The event is being planned to celebrate the 50th anniversary of the creation of the national highway system, for which President Dwight D. Eisenhower was the leading proponent. Eisenhower's inspiration to establish a national highway network began in 1919 when he joined a
military experiment to see how fast the army could get from coast to coast.
Jennifer Gavin, American Association of State Highway and Transportation Officials deputy Director of Communications, said the experiment, "was a really bad experience. The roads were awful." The convoy found the roads across the country in such bad shape it took them more
than a month to get to the West Coast.
State announces convoy reenactment details
Valerie Edgar, SHA spokesperson, said the convoy will include President Eisenhower's great-grandson, Merrill Eisenhower Atwater, a full-scale section of a covered bridge will be erected at the South Seton bridge for the ceremony, and a historic marker will be unveiled.
The convoy will include 20 vehicles, half of which will be passenger cars, including some antiques, along with "eight or nine 18-wheelers, two buses, and one or two recreational vehicles," Edgar said. The convoy may be joined by a "rolling display vehicle" explaining the
national highway system.
The reenactment will take place in reverse, beginning in San Francisco, basically following Interstate 80, then turning south in Gettysburg to use Route 15, and ultimately taking Route 270 from Frederick into Washington, D.C.
The trip is a collaborative effort involving essentially all of the departments of transportation in the states through which the convoy will travel. The event will conclude with a celebration in Washington, D.C. on June 29, the anniversary date of the 1956 act creating the
More information about the historic event is summed up in the "Daily log of the first transcontinental motor convoy" for July 8, 1919:
"Departed Frederick, 7 am…Unsafe covered wooden bridge, one mile south of Emmitsburg (South Seton bridge) reached at 9 a.m. Two hours delay due to unsafe and covered bridges too low for shop trucks, necessitating detours and fording … pulled Class B Machine Shop (10 tons)
out of mud on bad detour near Emmitsburg after two Macks in tandem had failed."

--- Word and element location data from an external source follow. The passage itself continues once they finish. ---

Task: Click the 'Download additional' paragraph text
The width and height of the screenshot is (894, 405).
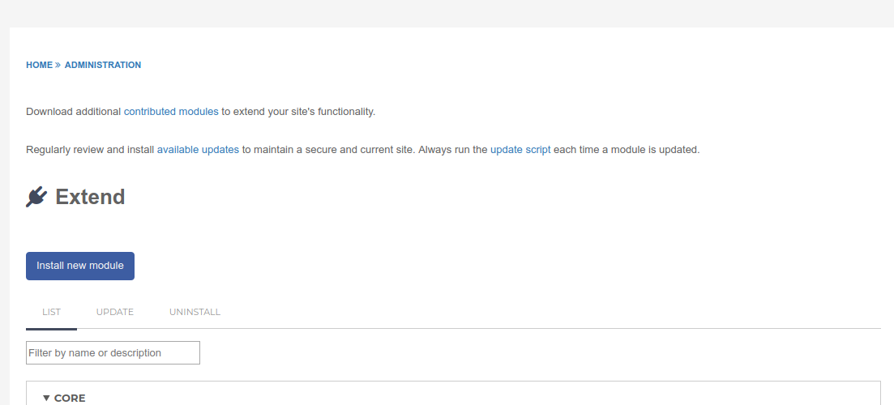Action: coord(74,112)
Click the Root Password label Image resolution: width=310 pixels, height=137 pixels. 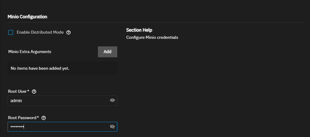23,118
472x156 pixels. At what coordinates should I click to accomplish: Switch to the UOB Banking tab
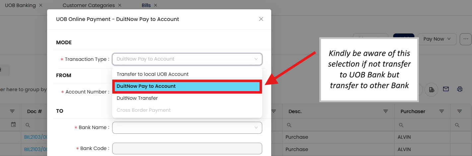[x=20, y=5]
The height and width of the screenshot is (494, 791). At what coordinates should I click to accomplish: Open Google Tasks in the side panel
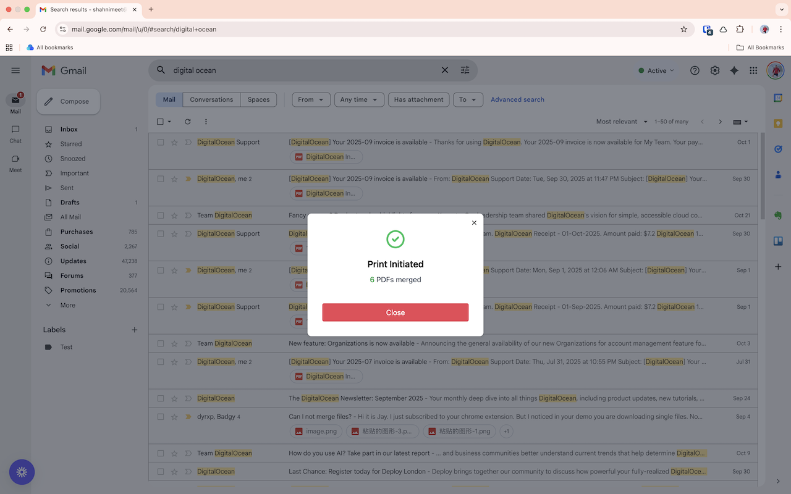pyautogui.click(x=778, y=148)
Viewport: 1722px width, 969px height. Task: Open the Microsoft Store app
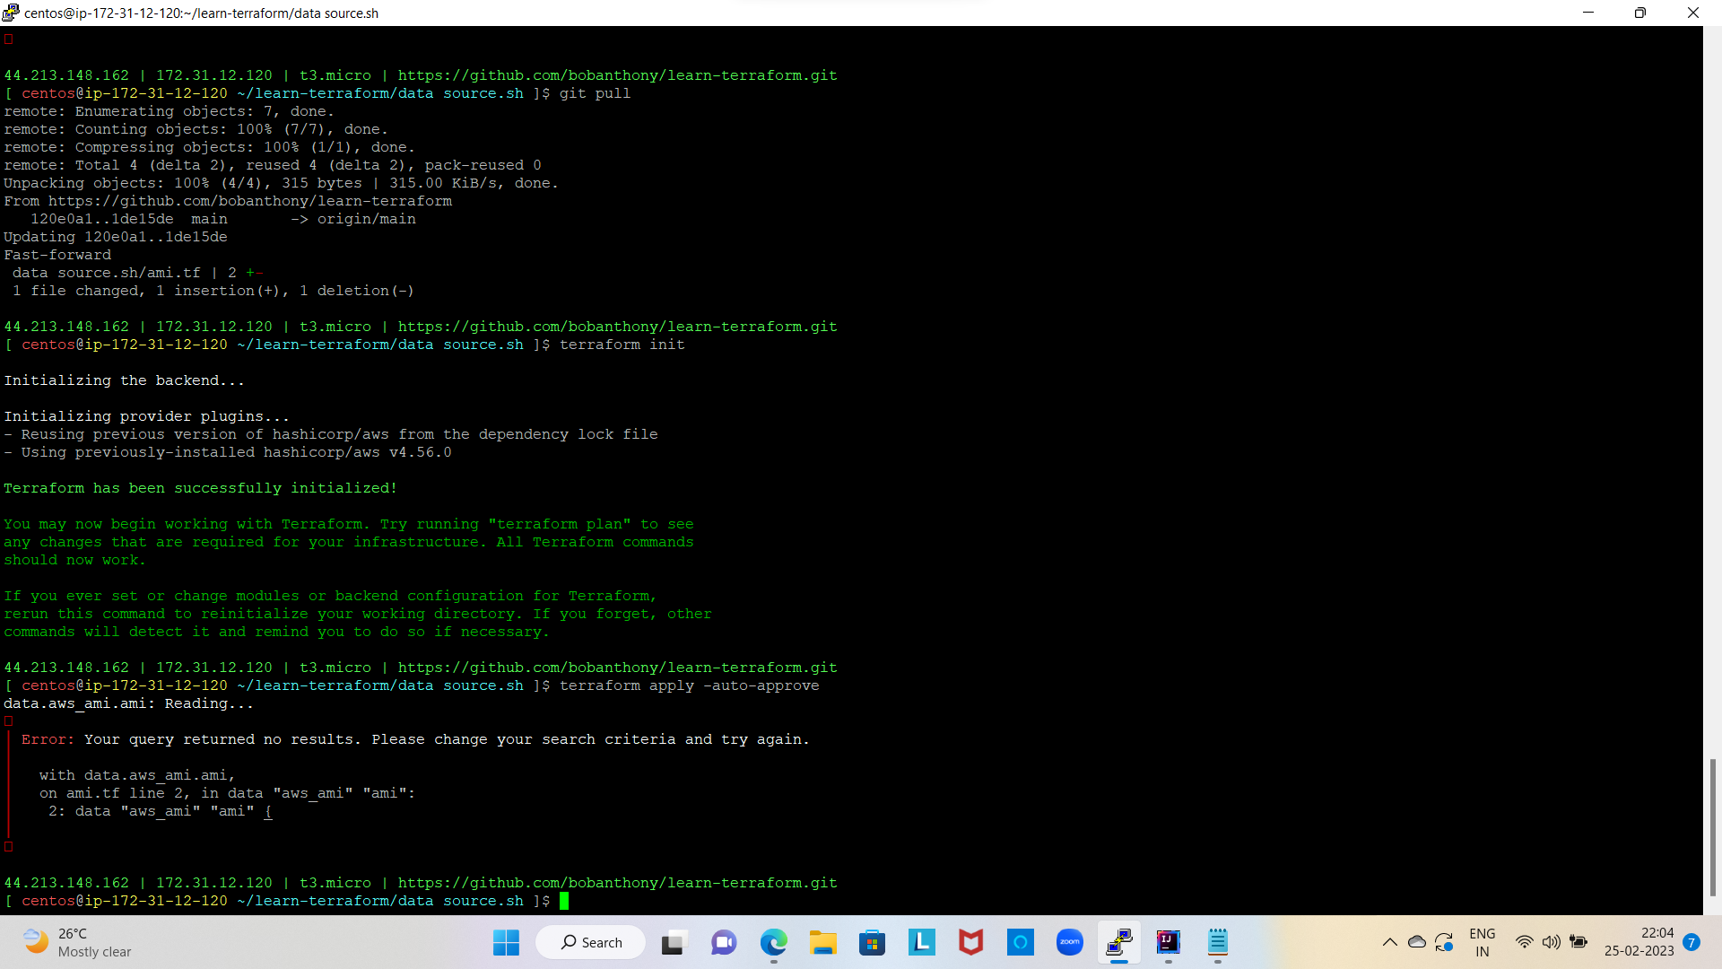pos(873,943)
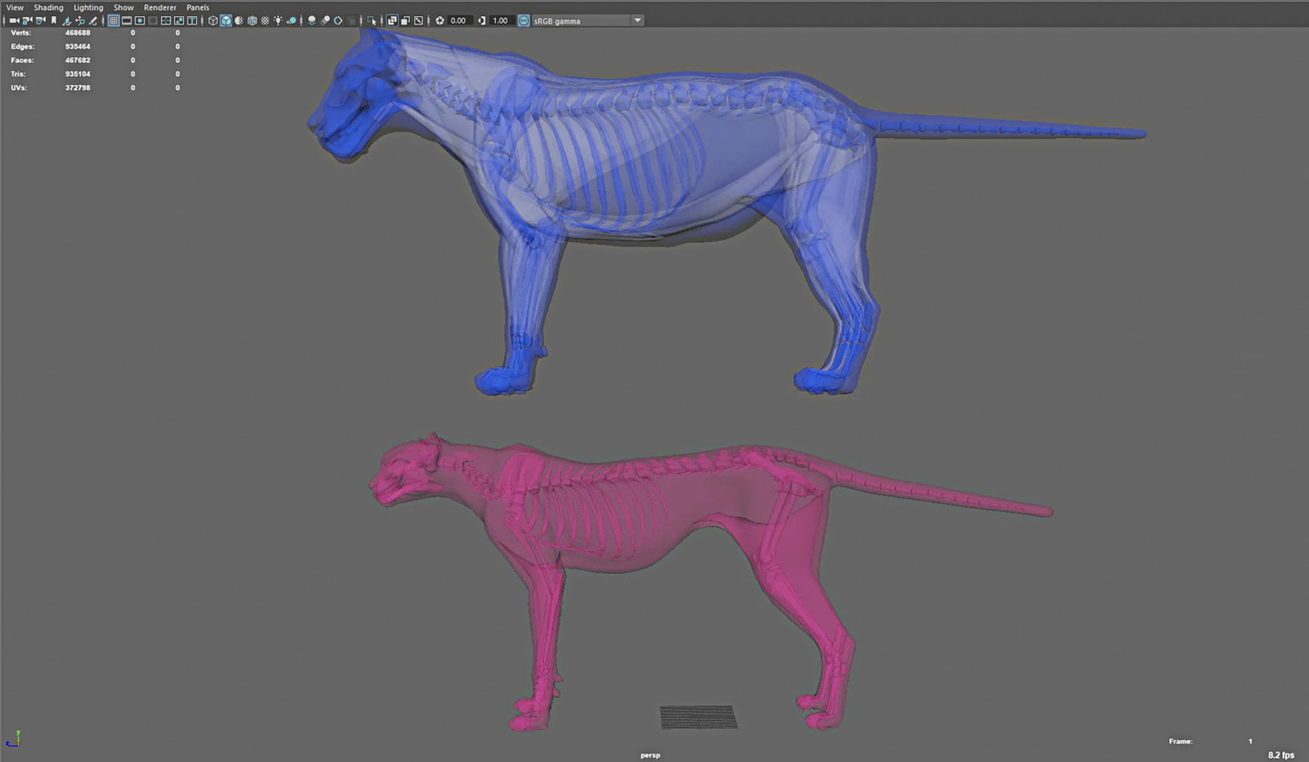The width and height of the screenshot is (1309, 762).
Task: Click the Show menu button
Action: pos(123,8)

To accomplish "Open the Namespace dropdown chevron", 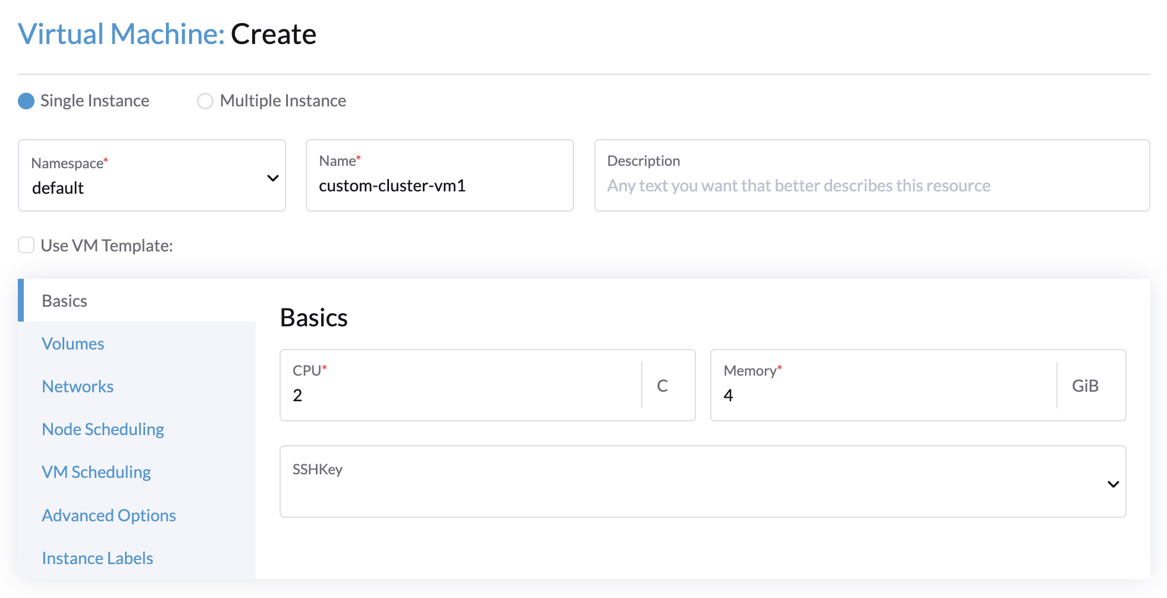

The convoy traveled the 62-mile journey from Frederick to Chambersburg, Pa, in ten and a half hours. Not just a fun army outing, considering this excerpt from a brief prepared by Captain William C. Greany, United States Army Motor Transport Corps, after the trip ended:
"The personnel (in the convoy) consisted of 24 expeditionary officers, 15 war department, staff observation officers, and 258 enlisted men. Twenty-one men were lost through various casualties en route … nine vehicles were destroyed or so damaged as to require retirement
while en route."
Few photographs apparently exist of the South Seton covered bridge. In 1923, it was replaced with the current concrete bridge presently undergoing renovation.